AR1 Instruction

AR1( options ) depvar start end residuals

# list of regressors (in Regression Format)

AR1 estimates a regression, correcting for first order serially correlated errors. With the INSTRUMENTS option, it does two-stage least squares.

Wizard

AR1 estimation is available using the Statistics>Linear Regressions Wizard. Select either “AR(1)–Regression” or “AR(1)–Instrumental Variables” from the “Method” list.

Parameters

depvar	dependent variable
start, end	If you haven’t set a SMPL, this defaults to the largest range for which all variables involved are defined. If you choose a method which does not retain the initial observation (Cochrane–Orcutt or Hildreth–Lu), RATS will actually run the regressions beginning at start+1, using entry start to provide the lag for start+1.
residuals	(optional) series for residuals. Note: residuals are automatically saved in %RESIDS

Options

Standard Regression Options

METHOD=CORC/[HILU]/MAXL/SEARCH/PW

This chooses the method of estimation. See "Technical Details" for more.

CORC	is (iterated) Cochrane–Orcutt, or, for instrumental variables, Fair’s (1970) procedure.
HILU	(the default) is Hildreth–Lu, a grid search procedure.
MAXL	is Beach and MacKinnon’s (1978) maximum likelihood procedure.
SEARCH	is a maximum likelihood grid search procedure.
PW	is Prais-Winsten, which is similar to SEARCH, but doesn’t use the log variance terms from the likelihood.

AR1 may not be able to honor your choice. The methods which retain the initial observation (MAXL, SEARCH and PW) cannot be used for instrumental variables and the iterated methods (MAXL and CORC) cannot be used if there are missing observations.
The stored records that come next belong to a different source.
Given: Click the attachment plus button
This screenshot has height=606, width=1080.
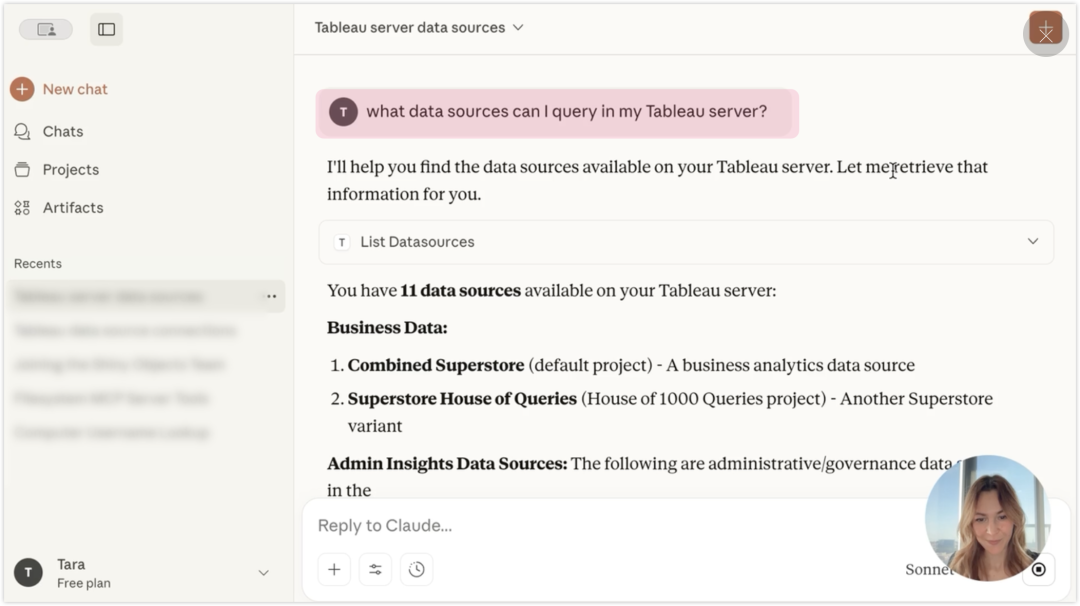Looking at the screenshot, I should pos(334,569).
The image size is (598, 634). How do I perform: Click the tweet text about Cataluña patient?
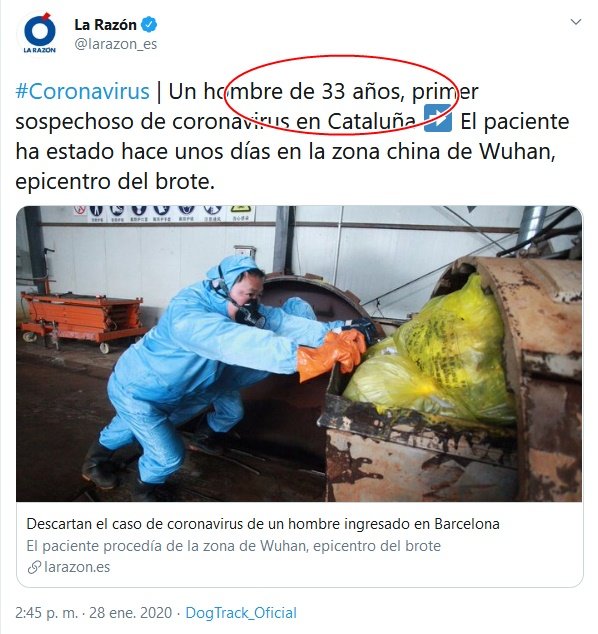click(292, 136)
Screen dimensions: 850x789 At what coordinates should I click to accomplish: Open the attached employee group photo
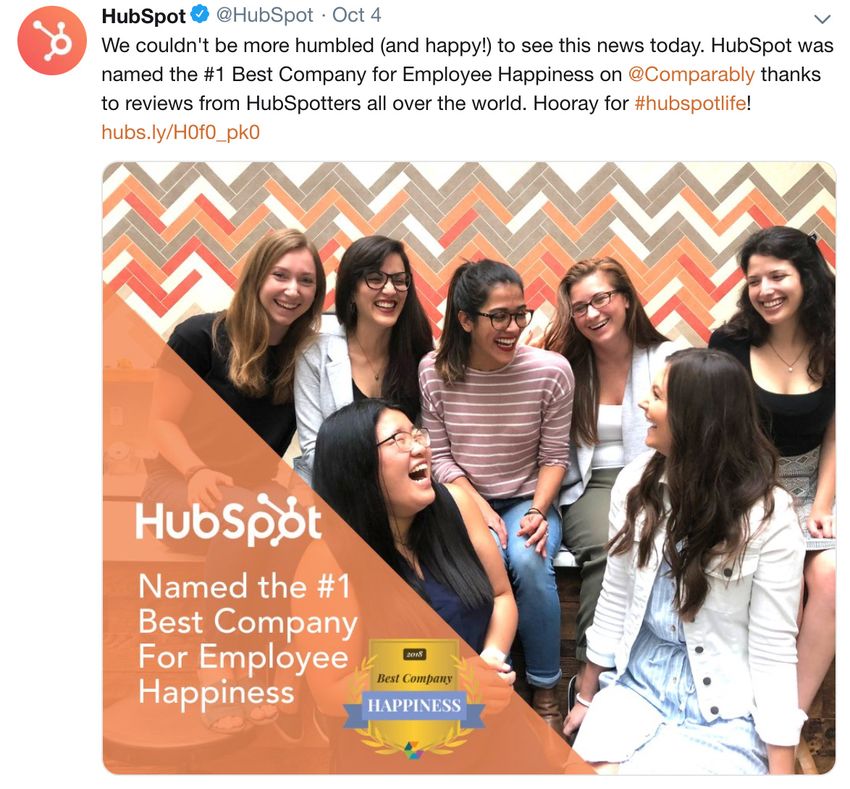coord(469,468)
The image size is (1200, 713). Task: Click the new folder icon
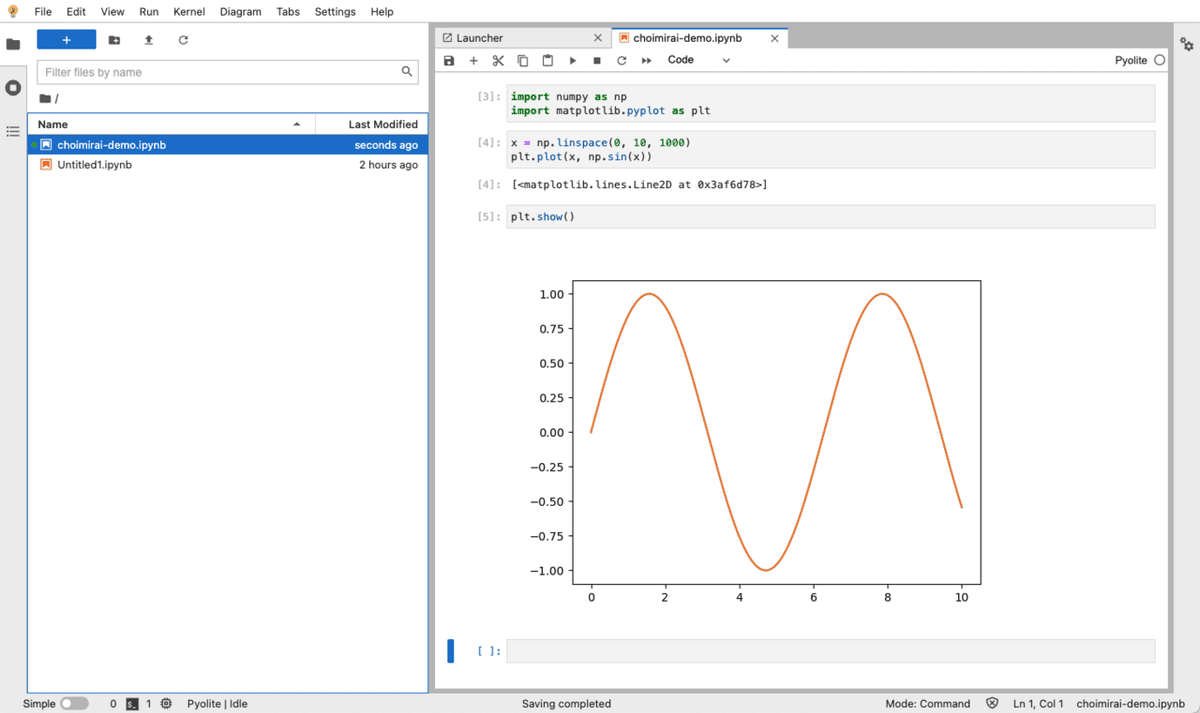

AR1 will pick the closest permitted choice when it must switch.

RHO=input value for $\rho$ [.0001]

Use this if you want to input the value of $\rho$ rather than having it estimated.

CVCRIT=convergence criterion for rho [.0001]

The goal in each of the methods described above is to reach a point where the estimate of $\rho$ changes by less than the convergence criterion.

INSTRUMENTS/[NOINSTRUMENTS]

WMATRIX=weighting matrix [not used]

Use the INSTRUMENTS option to do two-stage least squares. You must set your instruments list first using the instruction INSTRUMENTS.

DEFINE=equation to define

FRML=formula to define

These define an equation and formula, respectively, for forecasting purposes. The equation (or formula) created incorporates the serial correlation within it, so that an estimated model of

${y_t}{\rm{ = }}20.0{\rm{ }} + {\rm{ }}2.5{x_t}{\rm{ }} + {\rm{ }}{u_t}{\rm{ }},{\rm{ }}{u_t}{\rm{ }} = {\rm{ }}.8{u_{t - 1}}{\rm{ }} + {\rm{ }}{\varepsilon _t}$

produces the equivalent equation

${y_t}{\rm{ }} = {\rm{ }}.8{y_{t - 1}}{\rm{ }} + {\rm{ }}4.0{\rm{ }} + {\rm{ }}2.5{x_t}{\rm{ }} - {\rm{ }}2.0{x_{t - 1}}{\rm{ }} + {\rm{ }}{\varepsilon _t}$

HETEROGENOUS/[NOHETEROGENOUS]

PRHOS=series of estimated rho values

These only apply to panel data sets. If you use HETEROGENOUS, AR1 estimates a separate $\rho$ for each cross-sectional unit. This is a simple two-step estimation procedure, with no iteration—none of the METHOD choices apply. With HETEROGENOUS, you can use PRHOS to save the series of estimated $\rho$ values for each individual.

SPREAD=Standard SPREAD option [unused]

Variables

Regression Variables

%RHO	estimated (or input) $\rho$ coefficient (REAL)
%BETA	coefficient VECTOR for the base regression only (not including $\rho$)
%XX	covariance matrix estimator for the base regression only (not including $\rho$) (SYMMETRIC)
%BETASYS	coefficient VECTOR including $\rho$
%XXSYS	covariance matrix estimator including $\rho$ (SYMMETRIC)

Examples

This estimates a simple regression with AR1 errors using an input value of $\rho$, Prais-Winsten and (iterated) maximum likelihood.

ar1(rho=.792) c

# constant y

ar1(method=pw) c

# constant y

ar1(method=maxl) c

# constant y

This estimates a multiple regression using Prais-Winsten, Cochrane-Orcutt and maximum likelihood grid search.

ar1(method=pw) loggpop

# constant logpg logypop logpnc logpuc

ar1(method=corc) loggpop

# constant logpg logypop logpnc logpuc

ar1(method=search) loggpop

# constant logpg logypop logpnc logpuc

ar1(method=maxl,define=firsteq) housing * 1988:10

# constant construct{0 to 6} rates{0 to 9}

This estimates an equation using AR1-instrumental variables. The first is done with Cochrane-Orcutt (or more correctly Fair's algorithm) and the second by grid search.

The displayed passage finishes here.